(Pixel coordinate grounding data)
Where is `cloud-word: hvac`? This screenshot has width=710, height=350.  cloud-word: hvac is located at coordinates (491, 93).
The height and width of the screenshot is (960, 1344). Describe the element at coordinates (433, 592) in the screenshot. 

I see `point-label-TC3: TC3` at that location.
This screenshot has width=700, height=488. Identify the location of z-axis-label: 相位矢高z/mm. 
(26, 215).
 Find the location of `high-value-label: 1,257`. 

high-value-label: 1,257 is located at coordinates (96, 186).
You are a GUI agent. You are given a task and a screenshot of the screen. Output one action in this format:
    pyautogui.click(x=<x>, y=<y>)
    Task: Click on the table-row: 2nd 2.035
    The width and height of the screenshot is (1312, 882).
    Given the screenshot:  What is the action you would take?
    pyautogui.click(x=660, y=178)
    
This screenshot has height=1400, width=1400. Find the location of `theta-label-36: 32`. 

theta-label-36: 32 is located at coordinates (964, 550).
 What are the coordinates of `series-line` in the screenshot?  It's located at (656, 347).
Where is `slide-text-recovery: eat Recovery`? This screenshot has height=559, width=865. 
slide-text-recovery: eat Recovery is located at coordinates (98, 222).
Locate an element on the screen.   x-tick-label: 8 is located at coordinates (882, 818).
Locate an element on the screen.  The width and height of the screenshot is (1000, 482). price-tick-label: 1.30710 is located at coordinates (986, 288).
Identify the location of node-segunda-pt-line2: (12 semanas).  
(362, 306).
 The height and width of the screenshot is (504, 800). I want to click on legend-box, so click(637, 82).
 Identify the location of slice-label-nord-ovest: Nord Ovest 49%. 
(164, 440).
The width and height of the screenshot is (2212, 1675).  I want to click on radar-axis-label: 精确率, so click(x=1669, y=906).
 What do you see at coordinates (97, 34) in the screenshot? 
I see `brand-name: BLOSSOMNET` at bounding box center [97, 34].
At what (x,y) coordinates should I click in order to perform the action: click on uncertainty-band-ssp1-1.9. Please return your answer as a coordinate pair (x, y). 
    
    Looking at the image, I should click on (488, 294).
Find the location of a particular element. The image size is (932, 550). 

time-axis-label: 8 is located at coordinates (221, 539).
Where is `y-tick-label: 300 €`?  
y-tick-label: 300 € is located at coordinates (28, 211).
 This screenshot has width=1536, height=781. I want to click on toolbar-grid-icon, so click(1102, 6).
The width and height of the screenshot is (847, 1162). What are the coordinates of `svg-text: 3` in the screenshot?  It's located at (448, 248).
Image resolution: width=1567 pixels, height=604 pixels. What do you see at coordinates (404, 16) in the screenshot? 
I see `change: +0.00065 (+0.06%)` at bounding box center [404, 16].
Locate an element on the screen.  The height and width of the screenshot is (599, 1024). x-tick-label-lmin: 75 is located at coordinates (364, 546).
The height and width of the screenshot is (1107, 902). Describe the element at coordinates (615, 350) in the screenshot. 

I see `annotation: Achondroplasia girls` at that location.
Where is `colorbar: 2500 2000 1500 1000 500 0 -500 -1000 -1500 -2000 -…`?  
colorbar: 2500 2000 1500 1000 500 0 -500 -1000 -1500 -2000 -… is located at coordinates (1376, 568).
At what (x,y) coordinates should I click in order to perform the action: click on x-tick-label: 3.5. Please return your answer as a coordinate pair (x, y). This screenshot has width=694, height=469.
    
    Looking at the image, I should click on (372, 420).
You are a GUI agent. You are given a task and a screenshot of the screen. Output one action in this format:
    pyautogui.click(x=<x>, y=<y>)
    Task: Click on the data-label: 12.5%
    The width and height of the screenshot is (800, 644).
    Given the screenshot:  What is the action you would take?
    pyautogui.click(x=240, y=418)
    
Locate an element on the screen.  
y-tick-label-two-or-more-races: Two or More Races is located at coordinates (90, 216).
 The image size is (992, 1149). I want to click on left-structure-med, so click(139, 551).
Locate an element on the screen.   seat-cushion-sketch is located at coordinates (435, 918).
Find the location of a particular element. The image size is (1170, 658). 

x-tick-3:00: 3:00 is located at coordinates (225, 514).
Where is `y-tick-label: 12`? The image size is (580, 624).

_The task_
Rewrite all of the items above, replacing "Locate an element on the screen" with "Find an element on the screen" wherever it occurs. Keep everything else the same.

_Solution for this task_
Where is `cloud-word: hvac`? This screenshot has width=710, height=350.  cloud-word: hvac is located at coordinates (491, 93).
The height and width of the screenshot is (960, 1344). Describe the element at coordinates (433, 592) in the screenshot. 

I see `point-label-TC3: TC3` at that location.
This screenshot has width=700, height=488. Identify the location of z-axis-label: 相位矢高z/mm. 
(26, 215).
 Find the location of `high-value-label: 1,257`. 

high-value-label: 1,257 is located at coordinates (96, 186).
You are a GUI agent. You are given a task and a screenshot of the screen. Output one action in this format:
    pyautogui.click(x=<x>, y=<y>)
    Task: Click on the table-row: 2nd 2.035
    The width and height of the screenshot is (1312, 882).
    Given the screenshot:  What is the action you would take?
    pyautogui.click(x=660, y=178)
    
This screenshot has height=1400, width=1400. Find the location of `theta-label-36: 32`. 

theta-label-36: 32 is located at coordinates (964, 550).
 What are the coordinates of `series-line` in the screenshot?  It's located at (656, 347).
Where is `slide-text-recovery: eat Recovery`? This screenshot has height=559, width=865. 
slide-text-recovery: eat Recovery is located at coordinates (98, 222).
Find an element on the screen.   x-tick-label: 8 is located at coordinates (882, 818).
Find an element on the screen.  The width and height of the screenshot is (1000, 482). price-tick-label: 1.30710 is located at coordinates (986, 288).
Identify the location of node-segunda-pt-line2: (12 semanas).  
(362, 306).
 The height and width of the screenshot is (504, 800). I want to click on legend-box, so click(637, 82).
 Identify the location of slice-label-nord-ovest: Nord Ovest 49%. 
(164, 440).
The width and height of the screenshot is (2212, 1675).  I want to click on radar-axis-label: 精确率, so click(x=1669, y=906).
 What do you see at coordinates (97, 34) in the screenshot? 
I see `brand-name: BLOSSOMNET` at bounding box center [97, 34].
At what (x,y) coordinates should I click in order to perform the action: click on uncertainty-band-ssp1-1.9. Please return your answer as a coordinate pair (x, y). 
    
    Looking at the image, I should click on (488, 294).
Find the location of a particular element. The image size is (932, 550). 

time-axis-label: 8 is located at coordinates (221, 539).
Where is `y-tick-label: 300 €`?  
y-tick-label: 300 € is located at coordinates (28, 211).
 This screenshot has width=1536, height=781. I want to click on toolbar-grid-icon, so click(1102, 6).
The width and height of the screenshot is (847, 1162). What are the coordinates of `svg-text: 3` in the screenshot?  It's located at (448, 248).
Image resolution: width=1567 pixels, height=604 pixels. What do you see at coordinates (404, 16) in the screenshot? 
I see `change: +0.00065 (+0.06%)` at bounding box center [404, 16].
Find an element on the screen.  The height and width of the screenshot is (599, 1024). x-tick-label-lmin: 75 is located at coordinates (364, 546).
The height and width of the screenshot is (1107, 902). Describe the element at coordinates (615, 350) in the screenshot. 

I see `annotation: Achondroplasia girls` at that location.
Where is `colorbar: 2500 2000 1500 1000 500 0 -500 -1000 -1500 -2000 -…`?  
colorbar: 2500 2000 1500 1000 500 0 -500 -1000 -1500 -2000 -… is located at coordinates (1376, 568).
At what (x,y) coordinates should I click in order to perform the action: click on x-tick-label: 3.5. Please return your answer as a coordinate pair (x, y). This screenshot has width=694, height=469.
    
    Looking at the image, I should click on (372, 420).
You are a GUI agent. You are given a task and a screenshot of the screen. Output one action in this format:
    pyautogui.click(x=<x>, y=<y>)
    Task: Click on the data-label: 12.5%
    The width and height of the screenshot is (800, 644).
    Given the screenshot:  What is the action you would take?
    pyautogui.click(x=240, y=418)
    
Find an element on the screen.  
y-tick-label-two-or-more-races: Two or More Races is located at coordinates (90, 216).
 The image size is (992, 1149). I want to click on left-structure-med, so click(139, 551).
Find an element on the screen.   seat-cushion-sketch is located at coordinates (435, 918).
Find the location of a particular element. The image size is (1170, 658). 

x-tick-3:00: 3:00 is located at coordinates (225, 514).
Where is `y-tick-label: 12`? The image size is (580, 624).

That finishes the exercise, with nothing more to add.